* **What you have to do**: Scan the records below. List lines holding "button".

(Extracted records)
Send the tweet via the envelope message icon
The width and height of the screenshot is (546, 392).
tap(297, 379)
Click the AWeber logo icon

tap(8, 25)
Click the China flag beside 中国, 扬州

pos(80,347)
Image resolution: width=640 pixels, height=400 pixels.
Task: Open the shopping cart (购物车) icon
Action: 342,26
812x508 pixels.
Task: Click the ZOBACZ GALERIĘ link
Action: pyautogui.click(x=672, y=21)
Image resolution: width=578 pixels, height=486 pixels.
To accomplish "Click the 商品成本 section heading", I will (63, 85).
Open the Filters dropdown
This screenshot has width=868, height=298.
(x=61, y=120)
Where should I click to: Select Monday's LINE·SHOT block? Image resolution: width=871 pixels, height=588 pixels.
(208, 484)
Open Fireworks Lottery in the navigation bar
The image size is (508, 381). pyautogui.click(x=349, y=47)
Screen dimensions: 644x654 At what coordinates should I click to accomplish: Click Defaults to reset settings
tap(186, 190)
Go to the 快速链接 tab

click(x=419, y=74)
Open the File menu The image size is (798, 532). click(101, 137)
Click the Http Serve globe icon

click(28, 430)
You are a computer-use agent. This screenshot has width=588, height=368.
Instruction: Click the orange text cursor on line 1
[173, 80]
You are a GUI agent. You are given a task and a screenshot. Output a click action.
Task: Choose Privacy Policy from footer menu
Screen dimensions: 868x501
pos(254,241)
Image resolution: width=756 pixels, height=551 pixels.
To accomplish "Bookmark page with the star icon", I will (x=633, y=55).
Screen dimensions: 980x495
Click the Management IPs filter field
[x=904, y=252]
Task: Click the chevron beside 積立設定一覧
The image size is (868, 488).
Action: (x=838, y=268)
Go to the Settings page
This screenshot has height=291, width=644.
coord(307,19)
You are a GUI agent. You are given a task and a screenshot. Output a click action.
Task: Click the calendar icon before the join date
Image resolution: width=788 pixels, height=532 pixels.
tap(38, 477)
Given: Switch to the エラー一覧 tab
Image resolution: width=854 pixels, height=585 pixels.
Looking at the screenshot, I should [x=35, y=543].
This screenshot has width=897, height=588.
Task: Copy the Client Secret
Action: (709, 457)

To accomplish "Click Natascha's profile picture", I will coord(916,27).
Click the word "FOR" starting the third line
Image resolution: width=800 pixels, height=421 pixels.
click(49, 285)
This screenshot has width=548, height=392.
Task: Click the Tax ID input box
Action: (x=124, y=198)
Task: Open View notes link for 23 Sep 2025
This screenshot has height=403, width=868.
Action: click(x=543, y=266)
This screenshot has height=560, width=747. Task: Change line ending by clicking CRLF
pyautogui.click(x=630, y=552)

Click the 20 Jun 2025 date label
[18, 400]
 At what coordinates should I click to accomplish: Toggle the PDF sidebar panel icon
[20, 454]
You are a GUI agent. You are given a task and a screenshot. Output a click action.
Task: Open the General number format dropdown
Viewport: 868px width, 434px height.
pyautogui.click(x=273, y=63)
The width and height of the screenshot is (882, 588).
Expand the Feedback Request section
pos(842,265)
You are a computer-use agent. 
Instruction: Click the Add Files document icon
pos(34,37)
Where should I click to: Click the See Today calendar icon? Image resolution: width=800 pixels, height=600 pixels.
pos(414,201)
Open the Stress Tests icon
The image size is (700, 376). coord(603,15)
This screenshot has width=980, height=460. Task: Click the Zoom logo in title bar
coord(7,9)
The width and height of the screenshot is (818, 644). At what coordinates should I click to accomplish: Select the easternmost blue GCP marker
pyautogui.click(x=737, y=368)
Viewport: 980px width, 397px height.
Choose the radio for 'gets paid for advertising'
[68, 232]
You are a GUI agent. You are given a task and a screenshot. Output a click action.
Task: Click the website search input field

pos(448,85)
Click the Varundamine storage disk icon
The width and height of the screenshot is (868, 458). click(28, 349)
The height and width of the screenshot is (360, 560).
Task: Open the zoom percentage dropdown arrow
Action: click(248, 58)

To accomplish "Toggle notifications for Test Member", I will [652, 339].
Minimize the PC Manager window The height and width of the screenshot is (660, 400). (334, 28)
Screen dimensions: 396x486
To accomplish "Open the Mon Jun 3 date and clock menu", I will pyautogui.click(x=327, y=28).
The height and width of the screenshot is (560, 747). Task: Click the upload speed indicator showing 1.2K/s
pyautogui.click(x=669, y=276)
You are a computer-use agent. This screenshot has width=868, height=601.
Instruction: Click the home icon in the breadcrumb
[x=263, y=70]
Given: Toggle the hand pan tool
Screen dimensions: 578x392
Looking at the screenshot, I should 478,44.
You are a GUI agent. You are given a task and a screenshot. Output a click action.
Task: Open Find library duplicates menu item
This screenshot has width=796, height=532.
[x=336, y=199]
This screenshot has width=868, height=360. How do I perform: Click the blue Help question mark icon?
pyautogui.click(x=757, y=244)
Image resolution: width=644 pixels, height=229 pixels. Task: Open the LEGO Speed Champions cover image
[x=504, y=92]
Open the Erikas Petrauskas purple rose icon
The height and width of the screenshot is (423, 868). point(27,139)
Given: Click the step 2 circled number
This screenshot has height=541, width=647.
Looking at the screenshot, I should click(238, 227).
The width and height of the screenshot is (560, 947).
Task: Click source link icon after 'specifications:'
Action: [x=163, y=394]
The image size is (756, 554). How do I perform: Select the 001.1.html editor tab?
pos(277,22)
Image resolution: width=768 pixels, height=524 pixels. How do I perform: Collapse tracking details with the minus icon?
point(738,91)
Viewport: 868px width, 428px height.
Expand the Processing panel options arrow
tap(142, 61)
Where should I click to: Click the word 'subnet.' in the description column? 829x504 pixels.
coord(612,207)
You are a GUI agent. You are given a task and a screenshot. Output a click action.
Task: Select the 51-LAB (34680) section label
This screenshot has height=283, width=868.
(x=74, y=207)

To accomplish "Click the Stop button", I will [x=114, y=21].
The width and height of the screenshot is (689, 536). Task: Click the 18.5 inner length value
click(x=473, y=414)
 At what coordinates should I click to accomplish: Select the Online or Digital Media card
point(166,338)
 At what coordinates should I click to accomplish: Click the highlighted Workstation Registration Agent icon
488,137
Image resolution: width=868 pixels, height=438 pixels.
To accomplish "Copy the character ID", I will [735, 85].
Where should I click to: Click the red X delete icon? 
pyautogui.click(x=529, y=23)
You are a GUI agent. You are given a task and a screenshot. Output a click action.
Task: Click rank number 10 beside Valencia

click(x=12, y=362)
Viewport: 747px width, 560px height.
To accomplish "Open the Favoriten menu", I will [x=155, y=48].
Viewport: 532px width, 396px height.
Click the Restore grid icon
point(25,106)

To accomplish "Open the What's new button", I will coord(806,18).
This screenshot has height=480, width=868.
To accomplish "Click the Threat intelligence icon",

* **Solved problem**:
To accomplish "Click the Stop button", I will [x=114, y=21].
To accomplish "Open the What's new button", I will coord(806,18).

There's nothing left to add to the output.